ACE inhibitors are extensively used in the treatment of hypertension mainly because of their efficiency in reducing blood pressure levels and decreasing vascular and cardiac hypertrophy. In addition, ACE inhibitors improve baroreceptor reflex control. Chronic inhibition of ACE produces (in addition to decreased angiotensin II levels) a severe increase in angiotensin-(1-7) [Ang-(1-7)] levels in several species. We have previously shown that Ang-(1-7) produces a facilitation of the baroreflex control of heart rate. In this study, we evaluated the participation of endogenous Ang-(1-7) in the improvement of baroreflex sensitivity in spontaneously hypertensive rats after central infusion of ramiprilat, an ACE inhibitor.
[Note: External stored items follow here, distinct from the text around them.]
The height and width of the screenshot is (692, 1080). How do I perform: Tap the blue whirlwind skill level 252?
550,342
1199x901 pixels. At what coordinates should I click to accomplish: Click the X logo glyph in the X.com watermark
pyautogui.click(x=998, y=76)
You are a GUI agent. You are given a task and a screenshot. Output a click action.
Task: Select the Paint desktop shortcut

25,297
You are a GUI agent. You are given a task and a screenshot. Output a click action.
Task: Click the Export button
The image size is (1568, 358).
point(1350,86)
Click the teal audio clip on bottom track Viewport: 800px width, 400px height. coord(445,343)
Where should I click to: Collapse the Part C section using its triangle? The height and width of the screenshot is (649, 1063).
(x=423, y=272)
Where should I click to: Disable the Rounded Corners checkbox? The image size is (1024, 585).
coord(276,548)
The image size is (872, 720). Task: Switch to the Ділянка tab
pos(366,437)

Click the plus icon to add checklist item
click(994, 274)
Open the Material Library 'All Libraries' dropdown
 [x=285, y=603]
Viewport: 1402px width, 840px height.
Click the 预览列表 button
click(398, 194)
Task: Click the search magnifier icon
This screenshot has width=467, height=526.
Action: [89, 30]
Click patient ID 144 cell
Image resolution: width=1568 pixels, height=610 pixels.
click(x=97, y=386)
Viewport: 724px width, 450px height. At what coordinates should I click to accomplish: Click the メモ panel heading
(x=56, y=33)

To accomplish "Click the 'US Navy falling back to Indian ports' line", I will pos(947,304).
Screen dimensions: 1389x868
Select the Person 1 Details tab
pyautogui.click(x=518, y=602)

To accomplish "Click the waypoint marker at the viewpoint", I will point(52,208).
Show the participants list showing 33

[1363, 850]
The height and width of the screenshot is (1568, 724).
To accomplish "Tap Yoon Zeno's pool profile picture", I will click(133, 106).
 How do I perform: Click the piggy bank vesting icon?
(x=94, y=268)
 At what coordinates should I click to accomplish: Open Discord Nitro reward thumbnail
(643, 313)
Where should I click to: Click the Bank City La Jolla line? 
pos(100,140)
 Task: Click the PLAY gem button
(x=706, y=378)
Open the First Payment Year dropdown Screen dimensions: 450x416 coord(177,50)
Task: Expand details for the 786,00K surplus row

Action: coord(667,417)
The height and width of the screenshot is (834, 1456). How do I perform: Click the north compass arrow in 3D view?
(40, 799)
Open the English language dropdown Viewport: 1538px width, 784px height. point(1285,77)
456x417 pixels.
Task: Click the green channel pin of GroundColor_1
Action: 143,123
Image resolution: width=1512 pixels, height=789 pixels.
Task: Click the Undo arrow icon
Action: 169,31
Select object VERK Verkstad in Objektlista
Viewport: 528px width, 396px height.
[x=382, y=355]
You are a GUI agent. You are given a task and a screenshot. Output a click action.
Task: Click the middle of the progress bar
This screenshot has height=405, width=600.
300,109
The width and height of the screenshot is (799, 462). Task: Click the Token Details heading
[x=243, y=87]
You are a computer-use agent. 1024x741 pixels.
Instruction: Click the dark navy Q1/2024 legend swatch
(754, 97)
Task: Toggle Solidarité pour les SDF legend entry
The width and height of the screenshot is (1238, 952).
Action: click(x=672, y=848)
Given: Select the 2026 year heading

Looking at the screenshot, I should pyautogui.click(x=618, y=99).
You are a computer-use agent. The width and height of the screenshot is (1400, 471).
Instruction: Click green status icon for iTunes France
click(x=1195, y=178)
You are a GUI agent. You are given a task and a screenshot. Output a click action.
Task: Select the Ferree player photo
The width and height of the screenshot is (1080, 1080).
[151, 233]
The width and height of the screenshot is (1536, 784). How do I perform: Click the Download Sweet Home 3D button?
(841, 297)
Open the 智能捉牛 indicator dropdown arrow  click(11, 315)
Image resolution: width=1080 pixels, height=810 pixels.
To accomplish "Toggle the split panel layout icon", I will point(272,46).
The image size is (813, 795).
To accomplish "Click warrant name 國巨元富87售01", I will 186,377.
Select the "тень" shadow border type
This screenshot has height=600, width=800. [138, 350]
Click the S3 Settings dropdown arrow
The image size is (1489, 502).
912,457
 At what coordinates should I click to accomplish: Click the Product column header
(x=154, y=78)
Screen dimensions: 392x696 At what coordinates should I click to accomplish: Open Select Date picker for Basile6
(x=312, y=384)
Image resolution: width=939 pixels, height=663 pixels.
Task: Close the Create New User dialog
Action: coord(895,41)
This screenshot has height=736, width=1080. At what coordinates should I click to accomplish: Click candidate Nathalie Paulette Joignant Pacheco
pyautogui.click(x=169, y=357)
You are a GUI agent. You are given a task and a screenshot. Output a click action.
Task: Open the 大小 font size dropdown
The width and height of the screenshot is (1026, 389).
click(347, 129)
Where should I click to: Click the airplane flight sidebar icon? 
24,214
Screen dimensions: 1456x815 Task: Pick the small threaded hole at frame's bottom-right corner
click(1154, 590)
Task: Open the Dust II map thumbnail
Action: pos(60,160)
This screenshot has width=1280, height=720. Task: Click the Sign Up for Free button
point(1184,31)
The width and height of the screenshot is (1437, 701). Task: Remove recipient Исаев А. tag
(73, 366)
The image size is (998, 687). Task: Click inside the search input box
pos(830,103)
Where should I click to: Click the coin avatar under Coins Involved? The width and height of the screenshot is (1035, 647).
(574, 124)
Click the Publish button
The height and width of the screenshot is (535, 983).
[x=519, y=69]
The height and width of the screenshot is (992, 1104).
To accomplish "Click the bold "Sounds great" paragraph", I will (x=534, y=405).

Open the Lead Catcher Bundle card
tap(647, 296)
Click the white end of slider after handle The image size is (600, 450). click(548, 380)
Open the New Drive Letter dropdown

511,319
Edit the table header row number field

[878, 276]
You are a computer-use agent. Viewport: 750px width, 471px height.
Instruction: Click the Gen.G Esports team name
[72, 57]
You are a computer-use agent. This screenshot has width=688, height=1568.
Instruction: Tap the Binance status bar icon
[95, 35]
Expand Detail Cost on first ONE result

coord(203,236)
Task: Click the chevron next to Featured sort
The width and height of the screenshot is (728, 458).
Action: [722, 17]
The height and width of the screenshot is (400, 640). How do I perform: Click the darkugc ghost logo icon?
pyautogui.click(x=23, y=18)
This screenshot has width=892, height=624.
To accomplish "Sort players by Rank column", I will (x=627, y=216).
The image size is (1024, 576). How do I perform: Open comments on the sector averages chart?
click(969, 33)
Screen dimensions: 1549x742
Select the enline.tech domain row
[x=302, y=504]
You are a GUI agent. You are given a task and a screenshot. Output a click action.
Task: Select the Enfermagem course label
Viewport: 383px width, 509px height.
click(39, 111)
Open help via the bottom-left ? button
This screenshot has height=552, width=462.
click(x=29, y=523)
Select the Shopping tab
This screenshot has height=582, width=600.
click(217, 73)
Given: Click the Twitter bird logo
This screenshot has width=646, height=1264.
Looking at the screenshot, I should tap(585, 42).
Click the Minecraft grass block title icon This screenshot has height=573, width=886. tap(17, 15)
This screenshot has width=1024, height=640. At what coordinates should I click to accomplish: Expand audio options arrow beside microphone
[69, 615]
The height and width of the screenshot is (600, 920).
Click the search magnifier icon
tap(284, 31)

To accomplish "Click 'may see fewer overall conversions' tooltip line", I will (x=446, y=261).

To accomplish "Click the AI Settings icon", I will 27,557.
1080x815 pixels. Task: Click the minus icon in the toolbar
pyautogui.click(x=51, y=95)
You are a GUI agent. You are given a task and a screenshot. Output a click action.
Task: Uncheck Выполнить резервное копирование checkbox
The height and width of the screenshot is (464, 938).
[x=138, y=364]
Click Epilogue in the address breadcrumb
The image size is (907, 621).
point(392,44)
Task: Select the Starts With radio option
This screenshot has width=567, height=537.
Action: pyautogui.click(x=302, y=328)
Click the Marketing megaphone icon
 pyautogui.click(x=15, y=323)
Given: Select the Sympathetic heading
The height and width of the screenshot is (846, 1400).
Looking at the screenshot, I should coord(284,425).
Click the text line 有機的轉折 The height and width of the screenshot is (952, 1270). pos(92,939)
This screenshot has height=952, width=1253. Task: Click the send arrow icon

Reflex changes in heart rate were elicited, in conscious rats, by bolus injections of phenylephrine (baroreflex bradycardia) before and after intracerebroventricular infusion of (1) saline (8 microL/h), 4 hours (n=5); (2) ramiprilat (14 microg/h), 4 hours (n=6); (3) ramiprilat for 2 hours, followed by ramiprilat combined with A-779 (4 microg/h), a selective Ang-(1-7) antagonist, for an additional 2 hours (n=6); and (4) A-779 for 2 hours, followed by A-779 combined with ramiprilat for an additional 2 hours (n=5). Intracerebroventricular infusion of ramiprilat produced an important increase ( approximately 40%) in baroreflex sensitivity (evaluated as the ratio between changes in heart rate and changes in mean arterial pressure) that was completely reversed by A-779. Furthermore, intracerebroventricular infusion of A-779 prevented the improvement of the baroreflex sensitivity produced by ramiprilat. Intracerebroventricular infusion of saline or A-779 alone did not significantly alter the baroreflex sensitivity. These results suggest that endogenous Ang-(1-7) is involved in the improvement of baroreflex sensitivity observed in spontaneously hypertensive rats during central ACE inhibition.